И все же есть одно исключение: у окна стоит знаменитая Лоне Банг в простом черном платье, с высокой прической, с высокими скулами, крупная и пригожая, с улыбкой до ушей, она рьяно кивает головой окружившим ее поклонникам. «Нет, в Лондоне, – слышу я ее фразу; она говорит по-исландски. – Да, всю войну. Никуда выехать было невозможно!» Произношение у нее одновременно изящное и крупное.

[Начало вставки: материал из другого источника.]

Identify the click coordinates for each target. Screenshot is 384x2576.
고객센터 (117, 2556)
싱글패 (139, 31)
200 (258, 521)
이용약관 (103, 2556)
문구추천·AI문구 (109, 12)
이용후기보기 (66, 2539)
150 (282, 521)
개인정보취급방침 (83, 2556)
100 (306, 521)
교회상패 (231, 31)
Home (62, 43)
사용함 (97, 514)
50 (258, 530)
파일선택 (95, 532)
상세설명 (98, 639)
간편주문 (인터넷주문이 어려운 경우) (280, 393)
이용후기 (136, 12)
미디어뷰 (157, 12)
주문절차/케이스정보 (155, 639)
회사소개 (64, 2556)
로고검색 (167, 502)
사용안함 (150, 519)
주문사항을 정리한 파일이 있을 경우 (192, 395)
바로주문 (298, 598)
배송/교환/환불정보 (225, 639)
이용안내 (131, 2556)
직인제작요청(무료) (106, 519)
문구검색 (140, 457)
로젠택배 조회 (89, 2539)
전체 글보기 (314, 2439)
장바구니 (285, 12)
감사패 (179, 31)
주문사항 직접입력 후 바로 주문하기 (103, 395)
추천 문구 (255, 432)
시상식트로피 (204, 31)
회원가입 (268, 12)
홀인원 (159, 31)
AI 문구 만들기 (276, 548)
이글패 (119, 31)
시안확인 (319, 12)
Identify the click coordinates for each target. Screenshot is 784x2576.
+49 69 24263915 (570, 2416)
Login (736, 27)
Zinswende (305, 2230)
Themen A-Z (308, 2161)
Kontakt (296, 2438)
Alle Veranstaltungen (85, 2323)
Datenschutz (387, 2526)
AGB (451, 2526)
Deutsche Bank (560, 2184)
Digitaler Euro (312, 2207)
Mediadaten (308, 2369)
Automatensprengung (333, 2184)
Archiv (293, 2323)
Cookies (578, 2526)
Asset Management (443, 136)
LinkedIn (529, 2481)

Дворецкий Эггерц звенит бокалами и открывает двери в столовую. Бабушка и дедушка, президент и супруга президента Исландии, приветствуют гостей в дверях. Летнее солнце из длинных – до пят – окон блестит на дедушкиных очках. За спиной у них длинный стол со старым добрым фарфором и вертикально стоящими салфетками, накрытый на 30 персон. На каждой тарелке поджидает маленькая карточка с каллиграфически написанным именем. «Фрекен Хербьёрг Марья Бьёрнссон, член семьи», – обнаруживаю я между двумя мужскими именами возле дальнего конца стола – того, который ближе к кухне. Возле тарелки стоит стакан молока – единственный на этом столе.
По левую руку появляется рослый длиннолицый человек, он здоровается, ласково улыбаясь, и становится позади своего стула. Я неправильно прочитываю имя на его тарелке: «г-н Йоуханн Счастливссон, предприниматель». Его супруга, рыжая, веснушчатая, кинозвездоподобная, стоит напротив него с алыми губами и меховым боа на плечах и кивает головой, а напротив меня редковолосый мужчина, полноватый, один из тех радостных хуторян, ряды которых в Исландии, кажется, никогда не поредеют и которых всех как одного зовут Гвюдмунд. Он раскраснелся, ворот рубашки душит его, тело напряглось, грудная клетка выпячена, словно он много десятилетий назад хотел рыгнуть, но воздух застрял в его внутренностях на все эти годы. Справа от него покачивает головой бледная женщина, у которой в роду явно были одни деревенские вязаные кофты. Ее седеющий супруг, с ртом-ящиком, потом встает справа от меня: «г-н Пьетюр Кнудсен, глава министерства».